Locate each line in the material that contains the string "Viewport" and copy all such lines.

## GIVEN DATA
►
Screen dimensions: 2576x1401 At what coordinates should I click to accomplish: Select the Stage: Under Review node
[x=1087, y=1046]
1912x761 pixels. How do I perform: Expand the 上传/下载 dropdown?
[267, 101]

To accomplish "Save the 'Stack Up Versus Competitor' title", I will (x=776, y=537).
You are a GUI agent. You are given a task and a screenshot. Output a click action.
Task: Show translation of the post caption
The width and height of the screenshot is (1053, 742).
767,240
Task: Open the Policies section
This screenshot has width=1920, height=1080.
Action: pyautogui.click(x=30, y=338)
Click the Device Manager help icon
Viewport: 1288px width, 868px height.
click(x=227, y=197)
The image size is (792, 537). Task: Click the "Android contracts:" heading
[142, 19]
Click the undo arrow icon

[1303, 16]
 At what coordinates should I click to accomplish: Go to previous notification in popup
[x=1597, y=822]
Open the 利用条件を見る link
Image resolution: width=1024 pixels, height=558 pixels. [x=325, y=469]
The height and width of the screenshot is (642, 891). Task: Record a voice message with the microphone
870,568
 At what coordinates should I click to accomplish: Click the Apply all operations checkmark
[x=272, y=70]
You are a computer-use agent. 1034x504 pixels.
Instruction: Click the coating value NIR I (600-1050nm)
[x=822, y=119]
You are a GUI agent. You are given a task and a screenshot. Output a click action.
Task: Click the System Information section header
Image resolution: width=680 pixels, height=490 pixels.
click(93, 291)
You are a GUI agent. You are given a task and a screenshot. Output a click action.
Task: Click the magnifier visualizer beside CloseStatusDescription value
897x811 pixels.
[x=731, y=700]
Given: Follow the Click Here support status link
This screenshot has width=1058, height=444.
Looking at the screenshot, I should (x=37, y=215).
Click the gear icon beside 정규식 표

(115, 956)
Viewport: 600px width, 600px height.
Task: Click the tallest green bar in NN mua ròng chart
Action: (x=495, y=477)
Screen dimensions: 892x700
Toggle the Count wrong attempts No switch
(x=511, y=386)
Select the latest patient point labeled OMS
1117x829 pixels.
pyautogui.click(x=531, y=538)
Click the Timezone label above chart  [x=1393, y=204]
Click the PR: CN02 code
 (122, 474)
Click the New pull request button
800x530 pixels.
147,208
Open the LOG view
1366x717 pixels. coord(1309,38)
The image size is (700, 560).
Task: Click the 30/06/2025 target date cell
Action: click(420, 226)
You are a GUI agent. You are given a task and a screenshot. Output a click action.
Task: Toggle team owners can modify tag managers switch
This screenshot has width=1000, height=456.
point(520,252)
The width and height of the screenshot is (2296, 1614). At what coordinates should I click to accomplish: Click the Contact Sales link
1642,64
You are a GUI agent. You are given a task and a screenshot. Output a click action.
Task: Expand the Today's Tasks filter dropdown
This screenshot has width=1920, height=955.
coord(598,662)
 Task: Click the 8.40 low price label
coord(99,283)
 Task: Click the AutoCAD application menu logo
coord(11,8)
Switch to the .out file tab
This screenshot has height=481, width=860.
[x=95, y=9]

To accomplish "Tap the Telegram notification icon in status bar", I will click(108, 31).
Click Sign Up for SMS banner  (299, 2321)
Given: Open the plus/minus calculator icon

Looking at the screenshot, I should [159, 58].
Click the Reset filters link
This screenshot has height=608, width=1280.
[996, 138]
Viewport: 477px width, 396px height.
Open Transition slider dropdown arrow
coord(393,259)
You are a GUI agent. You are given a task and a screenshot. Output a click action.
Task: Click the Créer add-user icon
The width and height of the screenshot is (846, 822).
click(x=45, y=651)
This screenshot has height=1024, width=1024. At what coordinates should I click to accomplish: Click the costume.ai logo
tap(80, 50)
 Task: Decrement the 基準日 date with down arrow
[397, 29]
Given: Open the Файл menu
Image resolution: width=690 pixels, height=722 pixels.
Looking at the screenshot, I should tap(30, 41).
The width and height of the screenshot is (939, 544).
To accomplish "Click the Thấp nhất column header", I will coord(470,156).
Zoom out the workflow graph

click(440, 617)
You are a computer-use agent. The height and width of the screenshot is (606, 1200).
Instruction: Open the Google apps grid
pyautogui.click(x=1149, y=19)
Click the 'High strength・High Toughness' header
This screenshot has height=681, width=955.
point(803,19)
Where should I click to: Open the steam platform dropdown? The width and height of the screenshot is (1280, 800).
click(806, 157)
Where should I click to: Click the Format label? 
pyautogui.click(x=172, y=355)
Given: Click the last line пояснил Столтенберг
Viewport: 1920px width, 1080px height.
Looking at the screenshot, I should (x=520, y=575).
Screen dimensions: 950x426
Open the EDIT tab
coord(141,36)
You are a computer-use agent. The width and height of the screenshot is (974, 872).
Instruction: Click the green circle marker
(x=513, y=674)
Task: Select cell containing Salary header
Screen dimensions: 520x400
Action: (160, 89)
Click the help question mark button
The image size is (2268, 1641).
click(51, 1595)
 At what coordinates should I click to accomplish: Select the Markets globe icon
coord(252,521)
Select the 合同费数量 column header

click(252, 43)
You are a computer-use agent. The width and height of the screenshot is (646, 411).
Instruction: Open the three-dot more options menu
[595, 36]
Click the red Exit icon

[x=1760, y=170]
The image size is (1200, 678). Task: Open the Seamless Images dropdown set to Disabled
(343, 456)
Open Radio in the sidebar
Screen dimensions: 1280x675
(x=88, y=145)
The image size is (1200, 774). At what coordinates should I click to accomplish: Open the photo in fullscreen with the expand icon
◄
## SOLUTION TO THIS EXERCISE
Viewport: 1288px width, 868px height.
Viewport: 600px width, 600px height.
Viewport: 477px width, 396px height.
Viewport: 1920px width, 1080px height.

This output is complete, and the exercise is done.